■ **Excerpt**:
==========

Kyrill Tkachov Oct. 24, 2016, 4:40 p.m. UTC | #1
Hi Thomas,

On 24/10/16 09:04, Thomas Preudhomme wrote:
> Ping?

>

> Best regards,

>

> Thomas

>

> On 14/10/16 14:48, Thomas Preudhomme wrote:

>> Ping?

>>

>> Best regards,

>>

>> Thomas

>>

>> On 03/10/16 17:42, Thomas Preudhomme wrote:

>>> Ping?

>>>

>>> Best regards,

>>>

>>> Thomas

>>>

>>> On 22/09/16 14:41, Thomas Preudhomme wrote:

>>>> Hi,

>>>>

>>>> This patch is part of a patch series to add support for atomic operations on

>>>> ARMv8-M Baseline targets in GCC. This specific patch adapts atomic and exclusive

>>>> load and store patterns to the constraints of ARMv8-M Baseline. It consists of

>>>> two sets of changes:

>>>>

>>>> - adding non predicated output templates because ARMv8-M Baseline does not have

>>>> IT instruction

>>>> - use low registers for ldr/str

>>>>

>>>> Together these changes require to create 2 new alternatives for atomic_load and

>>>> atomic_store: (i) one for relaxed, consume and release memory model (the new Pf

>>>> constraint) where ldr/str are used and thus low registers must be used and (ii)

>>>> another one for the other memory model where lda/stl are used. These are

>>>> separate from the constraint for 32bit targets whose output templates expect

>>>> predication.

>>>>

>>>> ChangeLog entry is as follows:

>>>>

>>>> *** gcc/ChangeLog ***

>>>>

>>>> 2016-07-05  Thomas Preud'homme <thomas.preudhomme@arm.com>

>>>>

>>>>         * config/arm/constraints.md (Q constraint): Document its use for

>>>>         Thumb-1.

>>>>         (Pf constraint): New constraint for relaxed, consume or relaxed memory

>>>>         models.

==========

■ **Written tasks**:
1. According to the email thread, why does the patch add non-predicated output templates?
2. Output the records from their first line through the line containing "Action: tap(112, 425)" as a Markdown table with the columns No. and Line, one numbered row per line and blank lines left out.

Recorded data:
==========

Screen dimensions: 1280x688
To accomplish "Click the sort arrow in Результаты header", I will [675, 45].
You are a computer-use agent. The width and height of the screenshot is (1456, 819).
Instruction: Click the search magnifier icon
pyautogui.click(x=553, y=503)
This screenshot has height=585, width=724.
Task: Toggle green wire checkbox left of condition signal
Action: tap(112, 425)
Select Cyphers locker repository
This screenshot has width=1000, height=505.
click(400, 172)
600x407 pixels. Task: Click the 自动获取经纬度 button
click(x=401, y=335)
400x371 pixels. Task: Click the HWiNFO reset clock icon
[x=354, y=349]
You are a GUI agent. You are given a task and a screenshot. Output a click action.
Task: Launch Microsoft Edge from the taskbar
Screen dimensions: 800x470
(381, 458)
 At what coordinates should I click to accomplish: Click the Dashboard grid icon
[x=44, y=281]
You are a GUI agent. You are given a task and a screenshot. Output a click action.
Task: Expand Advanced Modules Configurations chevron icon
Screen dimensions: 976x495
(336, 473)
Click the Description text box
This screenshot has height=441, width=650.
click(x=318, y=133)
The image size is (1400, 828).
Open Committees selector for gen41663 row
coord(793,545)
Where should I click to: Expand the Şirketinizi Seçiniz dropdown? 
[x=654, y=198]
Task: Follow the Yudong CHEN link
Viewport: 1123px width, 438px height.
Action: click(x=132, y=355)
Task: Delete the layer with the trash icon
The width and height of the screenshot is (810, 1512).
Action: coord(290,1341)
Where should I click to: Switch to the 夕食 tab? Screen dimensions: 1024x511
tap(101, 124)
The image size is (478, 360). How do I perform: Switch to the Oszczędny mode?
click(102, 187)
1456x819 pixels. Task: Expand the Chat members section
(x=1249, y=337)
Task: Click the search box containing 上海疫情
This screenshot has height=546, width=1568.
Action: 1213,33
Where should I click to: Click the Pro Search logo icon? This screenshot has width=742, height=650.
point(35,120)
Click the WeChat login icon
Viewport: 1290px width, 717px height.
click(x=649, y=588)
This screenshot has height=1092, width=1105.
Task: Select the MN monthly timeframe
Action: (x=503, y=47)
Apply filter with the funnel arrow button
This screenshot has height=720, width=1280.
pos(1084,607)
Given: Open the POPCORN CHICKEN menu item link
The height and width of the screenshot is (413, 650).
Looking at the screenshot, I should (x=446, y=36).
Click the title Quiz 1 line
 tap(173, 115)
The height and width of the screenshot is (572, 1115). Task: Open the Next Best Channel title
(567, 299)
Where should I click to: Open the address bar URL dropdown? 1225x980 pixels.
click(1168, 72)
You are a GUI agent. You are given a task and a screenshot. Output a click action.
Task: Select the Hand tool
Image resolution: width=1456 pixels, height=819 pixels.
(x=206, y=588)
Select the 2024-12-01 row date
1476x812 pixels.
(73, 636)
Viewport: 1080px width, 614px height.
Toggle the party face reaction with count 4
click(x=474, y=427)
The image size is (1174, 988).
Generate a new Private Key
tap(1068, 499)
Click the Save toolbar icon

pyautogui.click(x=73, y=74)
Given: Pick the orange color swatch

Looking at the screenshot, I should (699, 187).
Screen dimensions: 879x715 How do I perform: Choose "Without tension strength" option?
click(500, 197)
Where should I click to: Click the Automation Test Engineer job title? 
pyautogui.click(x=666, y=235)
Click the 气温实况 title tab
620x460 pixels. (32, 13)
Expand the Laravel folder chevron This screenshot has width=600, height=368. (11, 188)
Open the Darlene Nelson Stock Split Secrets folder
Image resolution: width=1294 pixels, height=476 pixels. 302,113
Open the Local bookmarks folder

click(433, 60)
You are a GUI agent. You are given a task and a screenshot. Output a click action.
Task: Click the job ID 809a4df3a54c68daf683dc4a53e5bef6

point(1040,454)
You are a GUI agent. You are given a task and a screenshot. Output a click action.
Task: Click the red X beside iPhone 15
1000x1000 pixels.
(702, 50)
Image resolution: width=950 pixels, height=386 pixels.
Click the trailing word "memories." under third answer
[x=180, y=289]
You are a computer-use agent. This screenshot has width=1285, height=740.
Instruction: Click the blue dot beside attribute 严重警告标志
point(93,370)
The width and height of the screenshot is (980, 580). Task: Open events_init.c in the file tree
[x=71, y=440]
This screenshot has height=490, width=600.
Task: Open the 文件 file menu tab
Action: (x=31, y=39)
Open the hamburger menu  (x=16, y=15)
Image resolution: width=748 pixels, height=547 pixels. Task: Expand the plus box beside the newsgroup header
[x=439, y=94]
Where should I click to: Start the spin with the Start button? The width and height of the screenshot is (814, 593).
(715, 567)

==========

■ **Solved tasks**:
1. Because ARMv8-M Baseline does not have the IT instruction.

2.
| No. | Line |
|---|---|
| 1 | Screen dimensions: 1280x688 |
| 2 | To accomplish "Click the sort arrow in Результаты header", I will [675, 45]. |
| 3 | You are a computer-use agent. The width and height of the screenshot is (1456, 819). |
| 4 | Instruction: Click the search magnifier icon |
| 5 | pyautogui.click(x=553, y=503) |
| 6 | This screenshot has height=585, width=724. |
| 7 | Task: Toggle green wire checkbox left of condition signal |
| 8 | Action: tap(112, 425) |